В лагере он не стал даже ждать, пока машина остановится, распахнул дверцу, выскочил, отрывисто приказал что-то
— Герр обер-лейтенант, пленные выстроены, — доложил помощник.
— Гут! — Он встал, налил из фляги полный стакан водки, выпил, понюхал ломтик колбасы. — Пошли!
«Как начать разговор? Расставить ловушку или…»
— Бандиты, скоты двуногие! — завопил он, как только оказался перед строем. — Блаженствуете здесь у меня, словно в райских кущах, и вот же… — Зепп наобум тыкал стеком пленных и считал: — Один, два, три… девять, десять! Три шага вперед!

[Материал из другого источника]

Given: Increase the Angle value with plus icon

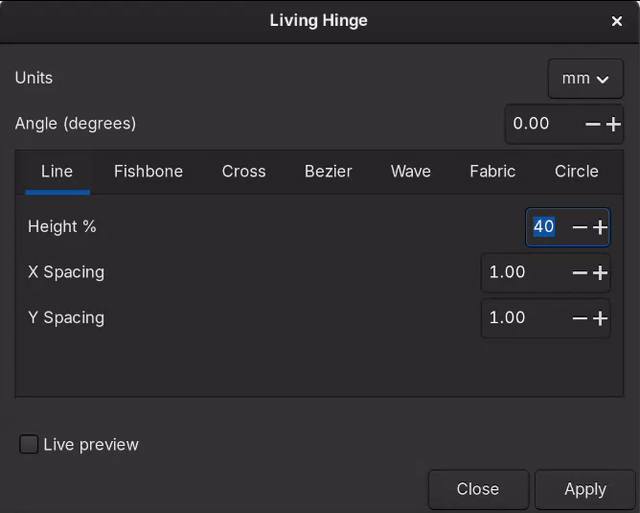Looking at the screenshot, I should pos(613,124).
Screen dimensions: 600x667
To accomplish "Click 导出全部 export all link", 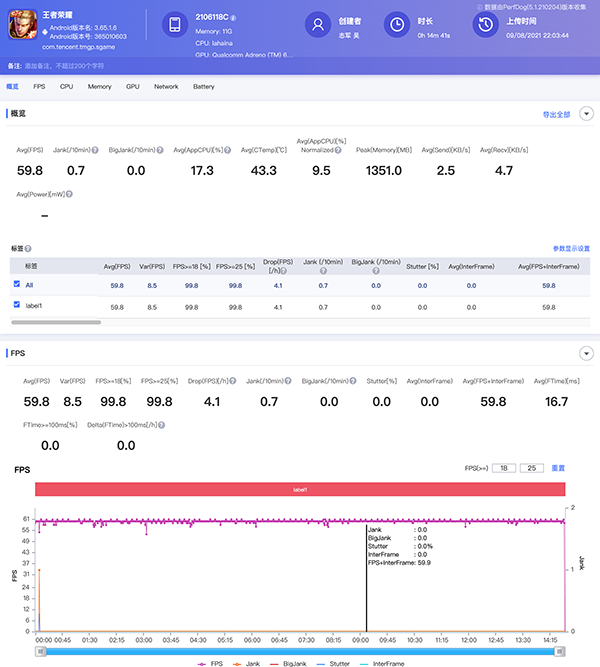I will [556, 115].
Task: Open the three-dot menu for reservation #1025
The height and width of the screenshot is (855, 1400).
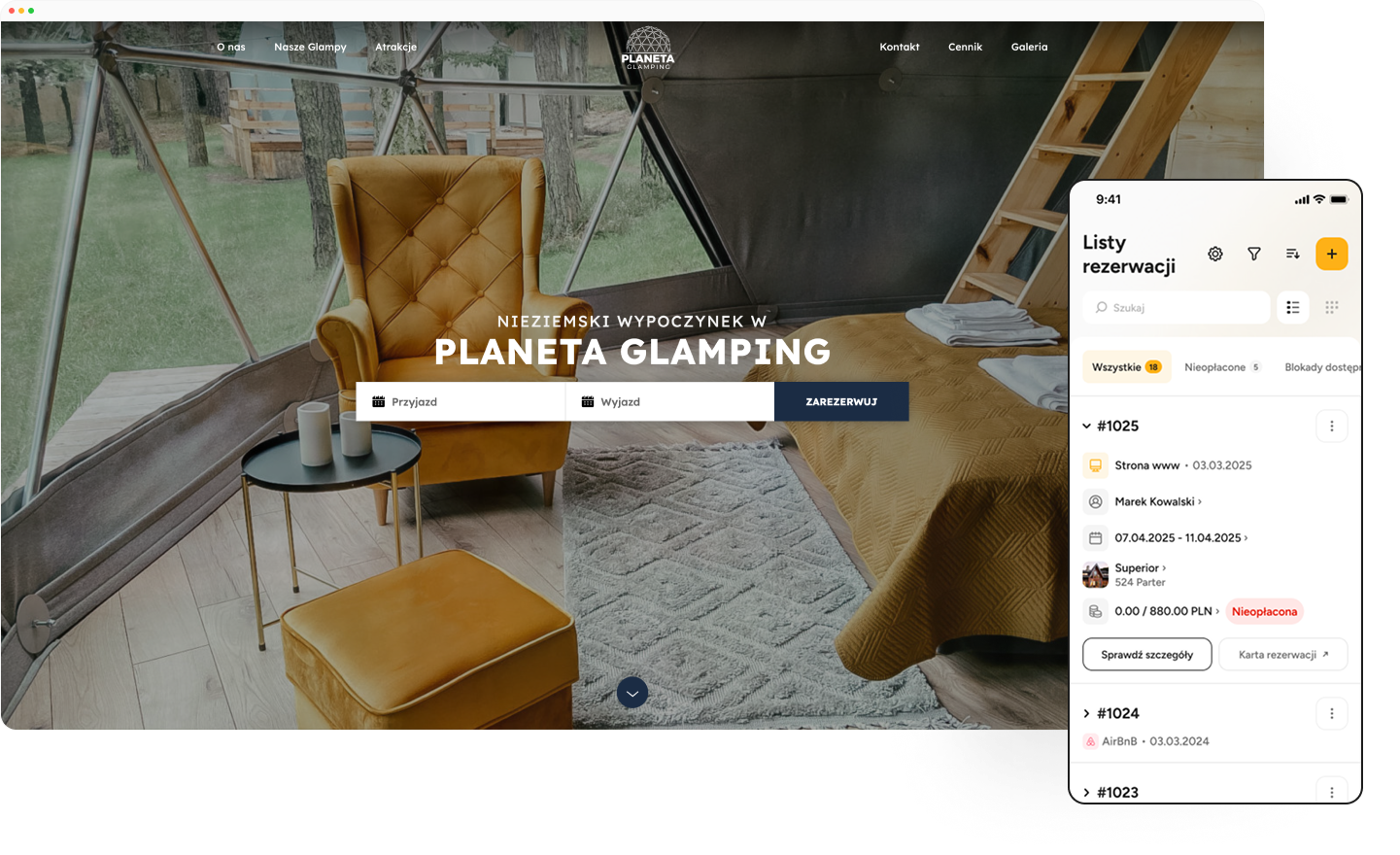Action: (x=1332, y=426)
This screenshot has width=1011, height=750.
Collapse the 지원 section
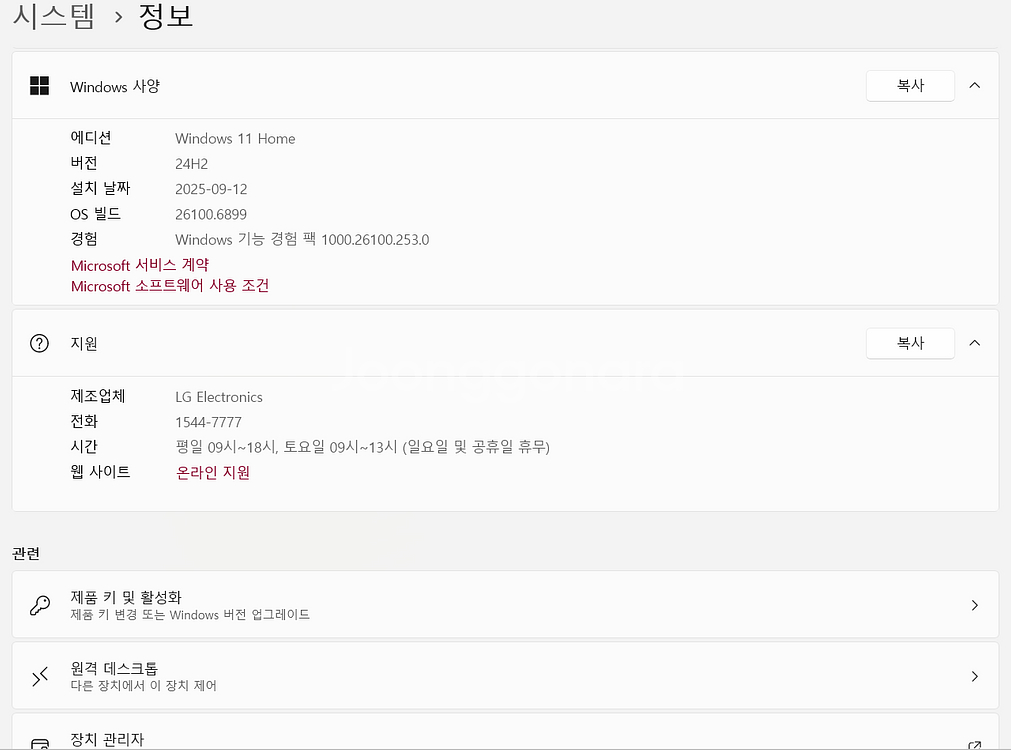click(x=974, y=343)
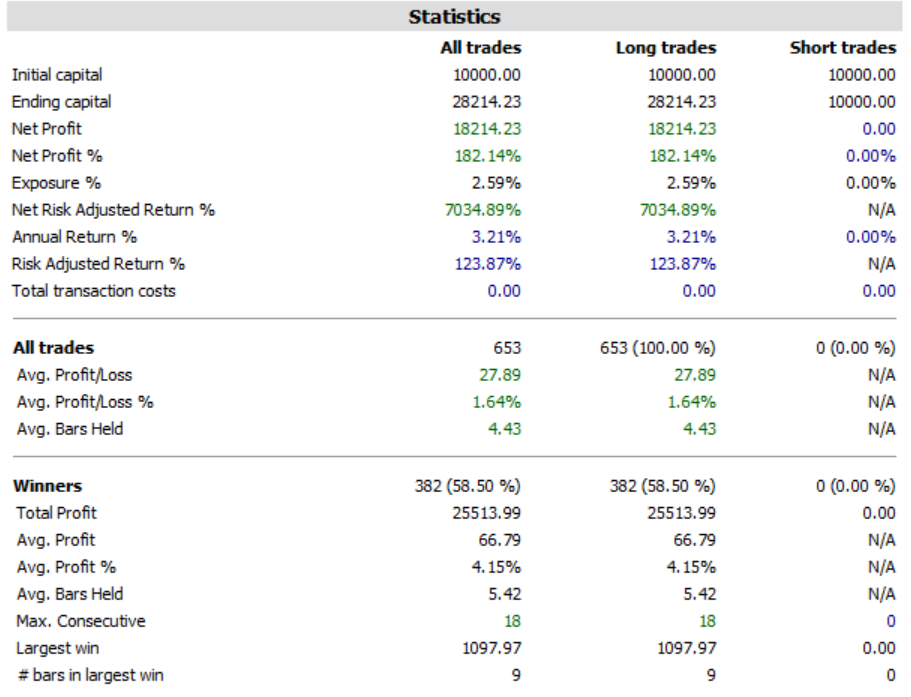Select the Initial capital row label

(x=57, y=74)
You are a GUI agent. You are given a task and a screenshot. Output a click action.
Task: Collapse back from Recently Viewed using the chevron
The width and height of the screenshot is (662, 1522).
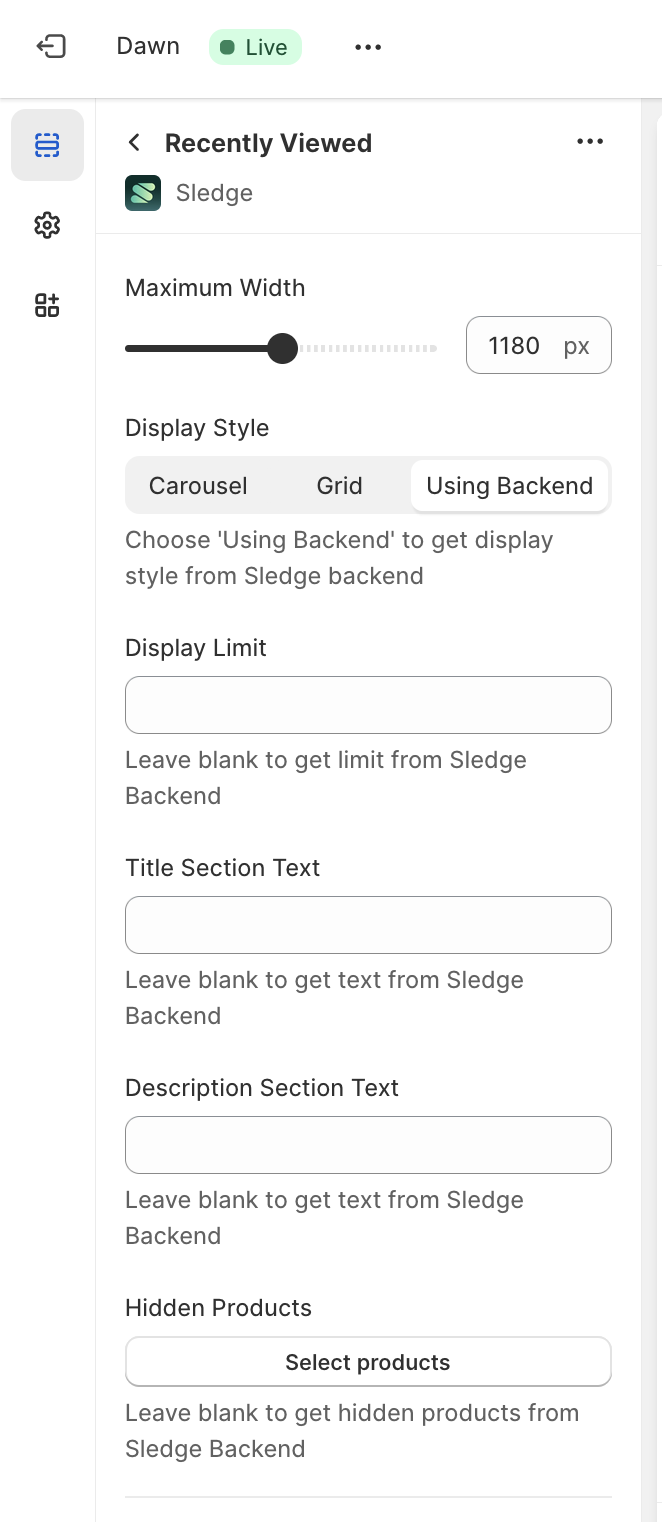point(134,141)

Один, два, три… десять! Три шага вперед! Сердце Мифтахова резанула мысль о том, что немцы уже пронюхали про пушки. Как же это могло случиться? Страшно жалко, что поврежденные ими орудия не попадут на фронт! Важно бы выяснить, каким путем дознались. Кто из часовых заметил, или доносчик сработал? Очень бы важно…
Всего отсчитали двадцать пять человек и поставили их лицом к строю. Среди них были Ильгужа и Сережа Логунов. Чего он замышляет? А-а… Понятно. Излюбленный прием фашистов. Или выдадут вожаков, или отправятся на тот свет.
Зепп все еще вопил голосом скрежещуще-хриплым, словно бы идущим из ржавой трубы:
— Бричку испортить или танк взорвать — все равно диверсия. По имперским законам за любой саботаж кара одна — смерть! — Он постучал стеком по фанерной доске, висящей на дверях барака, где большими буквами было написано «Ахтунг», а дальше шло перечисление всего, что запрещается пленным под страхом ужасной кары.
Отлегло от сердца у Мифтахова. Брички или танки. Стало быть, про орудия они еще ничего не знают.
— Ультиматум. Три минуты сроку. Если укажете мне бандита, который подбил вас на преступление, уговорил подпиливать брусья и оси на повозках и бричках, продержу вас голодными трое суток и помилую. Если же вы вздумаете скрыть преступника, вот этих сам пристрелю, а остальным по пятьдесят плетей. — Он отстегнул ручные часы и положил на ладонь.
Стоят пленные, молчат. Их жизнь сейчас в буквальном смысле на ладони долговязого обер-лейтенанта. Зубы стиснуты, губы сжаты. Эти уста теперь не разомкнуть и лезвием топора.